The agriculture community may have to pay for some of the fallout from the bombing in Oklahoma City.

A Kansas agriculture expert hopes regulators will examine the consequences before changing standards for ammonium nitrate, a material used in the deadly Oklahoma City bombing -- and on farm fields.

``There's really just not anything else that works as well, especially in the no-till and low-till situations,'' Ray Lamond, a soil fertility expert at Kansas State University, said of the chemical.

Meanwhile, Dick Lind, plant manager at Farmland Industries, which is just east of Lawrence on Kansas Highway 10, said the fertilizer plant has not made ammonium nitrate for three years.

The local Farmland plant manufacturers anhydrous ammonia and a liquid urea ammonium nitrate, neither of which are explosive, Lind said.

Kansas farmers use tons of fertilizer with ammonium nitrate, which is popular as a garden fertilizer as well, to add nitrogen to the soil.

Suggestions to regulate the chemical include restricting sales by licensing and fingerprinting buyers, or mixing it with lime to make it less practical as an explosive, options already implemented by nations in other parts of the world.

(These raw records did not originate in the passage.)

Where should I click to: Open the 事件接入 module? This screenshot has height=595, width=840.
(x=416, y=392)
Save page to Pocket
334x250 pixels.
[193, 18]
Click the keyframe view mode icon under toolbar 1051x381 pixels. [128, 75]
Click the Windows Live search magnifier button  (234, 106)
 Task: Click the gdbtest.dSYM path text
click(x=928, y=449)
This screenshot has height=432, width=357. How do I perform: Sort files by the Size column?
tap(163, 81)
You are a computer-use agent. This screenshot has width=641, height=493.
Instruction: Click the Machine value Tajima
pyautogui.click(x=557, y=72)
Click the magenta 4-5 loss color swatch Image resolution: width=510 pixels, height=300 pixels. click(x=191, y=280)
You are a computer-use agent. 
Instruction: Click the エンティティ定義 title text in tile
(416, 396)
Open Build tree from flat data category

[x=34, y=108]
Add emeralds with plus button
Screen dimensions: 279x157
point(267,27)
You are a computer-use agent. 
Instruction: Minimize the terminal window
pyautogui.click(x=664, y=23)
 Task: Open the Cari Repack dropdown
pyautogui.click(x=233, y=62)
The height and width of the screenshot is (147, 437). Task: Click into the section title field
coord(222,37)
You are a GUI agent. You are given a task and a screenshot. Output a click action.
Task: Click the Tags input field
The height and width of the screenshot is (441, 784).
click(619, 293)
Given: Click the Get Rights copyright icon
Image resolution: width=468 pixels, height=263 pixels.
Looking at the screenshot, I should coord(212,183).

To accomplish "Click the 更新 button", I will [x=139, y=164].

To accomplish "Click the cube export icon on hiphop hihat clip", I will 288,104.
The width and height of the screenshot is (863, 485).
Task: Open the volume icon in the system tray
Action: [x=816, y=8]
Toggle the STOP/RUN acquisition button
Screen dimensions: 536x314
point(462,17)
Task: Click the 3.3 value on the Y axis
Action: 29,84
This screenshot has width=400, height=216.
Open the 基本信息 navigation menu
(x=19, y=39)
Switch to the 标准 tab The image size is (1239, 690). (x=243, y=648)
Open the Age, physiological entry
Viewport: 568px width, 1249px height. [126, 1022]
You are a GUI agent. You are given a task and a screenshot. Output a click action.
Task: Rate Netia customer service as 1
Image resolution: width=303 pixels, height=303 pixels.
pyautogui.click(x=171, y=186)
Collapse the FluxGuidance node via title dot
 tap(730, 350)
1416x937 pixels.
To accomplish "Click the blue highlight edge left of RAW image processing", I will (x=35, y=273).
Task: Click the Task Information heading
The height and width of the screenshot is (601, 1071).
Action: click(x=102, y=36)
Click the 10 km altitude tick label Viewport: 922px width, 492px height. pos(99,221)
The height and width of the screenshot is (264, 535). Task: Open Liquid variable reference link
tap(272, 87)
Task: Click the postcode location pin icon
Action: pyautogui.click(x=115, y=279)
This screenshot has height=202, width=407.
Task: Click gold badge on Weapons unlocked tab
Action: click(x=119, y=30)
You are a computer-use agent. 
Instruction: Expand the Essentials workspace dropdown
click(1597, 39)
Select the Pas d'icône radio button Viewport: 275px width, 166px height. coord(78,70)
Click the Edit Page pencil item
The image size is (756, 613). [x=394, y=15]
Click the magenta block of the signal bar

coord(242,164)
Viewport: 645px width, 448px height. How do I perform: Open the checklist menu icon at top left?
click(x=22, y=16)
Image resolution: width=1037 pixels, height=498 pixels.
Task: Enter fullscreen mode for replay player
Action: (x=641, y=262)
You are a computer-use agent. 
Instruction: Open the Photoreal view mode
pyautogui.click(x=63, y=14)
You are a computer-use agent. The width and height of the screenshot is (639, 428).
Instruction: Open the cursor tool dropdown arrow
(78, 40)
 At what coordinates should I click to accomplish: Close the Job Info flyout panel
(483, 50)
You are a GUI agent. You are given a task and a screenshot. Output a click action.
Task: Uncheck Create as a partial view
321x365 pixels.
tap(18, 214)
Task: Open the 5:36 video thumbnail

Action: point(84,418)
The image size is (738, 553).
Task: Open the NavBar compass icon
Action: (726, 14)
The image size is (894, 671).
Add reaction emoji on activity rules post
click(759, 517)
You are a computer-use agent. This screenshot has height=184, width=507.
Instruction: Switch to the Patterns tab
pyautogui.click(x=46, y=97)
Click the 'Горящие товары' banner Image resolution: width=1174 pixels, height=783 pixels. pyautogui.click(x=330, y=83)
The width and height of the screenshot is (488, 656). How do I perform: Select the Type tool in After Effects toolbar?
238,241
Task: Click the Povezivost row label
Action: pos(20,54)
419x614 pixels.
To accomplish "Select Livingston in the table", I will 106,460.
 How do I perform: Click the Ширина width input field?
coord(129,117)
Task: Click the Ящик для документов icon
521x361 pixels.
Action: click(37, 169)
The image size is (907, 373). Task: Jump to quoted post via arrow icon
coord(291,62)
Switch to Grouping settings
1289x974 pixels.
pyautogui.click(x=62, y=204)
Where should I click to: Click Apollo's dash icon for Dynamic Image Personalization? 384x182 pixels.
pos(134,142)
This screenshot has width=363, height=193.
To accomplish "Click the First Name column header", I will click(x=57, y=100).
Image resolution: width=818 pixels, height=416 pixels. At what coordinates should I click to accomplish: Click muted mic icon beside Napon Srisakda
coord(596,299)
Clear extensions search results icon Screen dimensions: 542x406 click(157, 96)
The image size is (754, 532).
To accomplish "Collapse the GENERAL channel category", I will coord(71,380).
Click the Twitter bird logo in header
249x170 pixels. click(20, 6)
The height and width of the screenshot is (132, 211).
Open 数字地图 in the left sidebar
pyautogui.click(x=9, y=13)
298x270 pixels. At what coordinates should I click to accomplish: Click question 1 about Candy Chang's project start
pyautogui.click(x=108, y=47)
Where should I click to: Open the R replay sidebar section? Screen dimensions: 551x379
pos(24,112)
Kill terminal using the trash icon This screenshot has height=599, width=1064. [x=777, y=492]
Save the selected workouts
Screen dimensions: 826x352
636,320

``I suppose this will mean a dozen more federal regulations making it more difficult and expensive for farmers who have never broken a law in their lives to buy something they need to make a living,'' one Flint Hills rancher said after the April 19 bombing that killed or injured hundreds.

The lime mix idea would make ammonium nitrate so impractical it virtually would disappear from the Kansas market, seriously hurting the state's agriculture, Lamond said.

Kansas soils, especially the irrigated soils of western Kansas, are neutral or slightly alkaline. Adding lime increases the alkalinity of soil. Adding nitrogen decreases it.

``Essentially, if you mixed lime with ammonium nitrate you'd be forced to buy something you don't need (lime) and add it to soil that is already alkaline,'' Lamond said. ``And you'd have to buy more of the mix to get an equal amount of nitrogen.''

Ammonium nitrate already is expensive as a nitrogen source. It's the least concentrated form of nitrogen farmers can apply to the soil -- 34 percent nitrogen as opposed to the 82 percent content of anhydrous ammonia.

Mixing it with lime would cut the nitrogen concentration more and increase costs for production, transportation and for the end user. It would literally price it out of the market, Lamond said.

No other chemical would work as well, he said.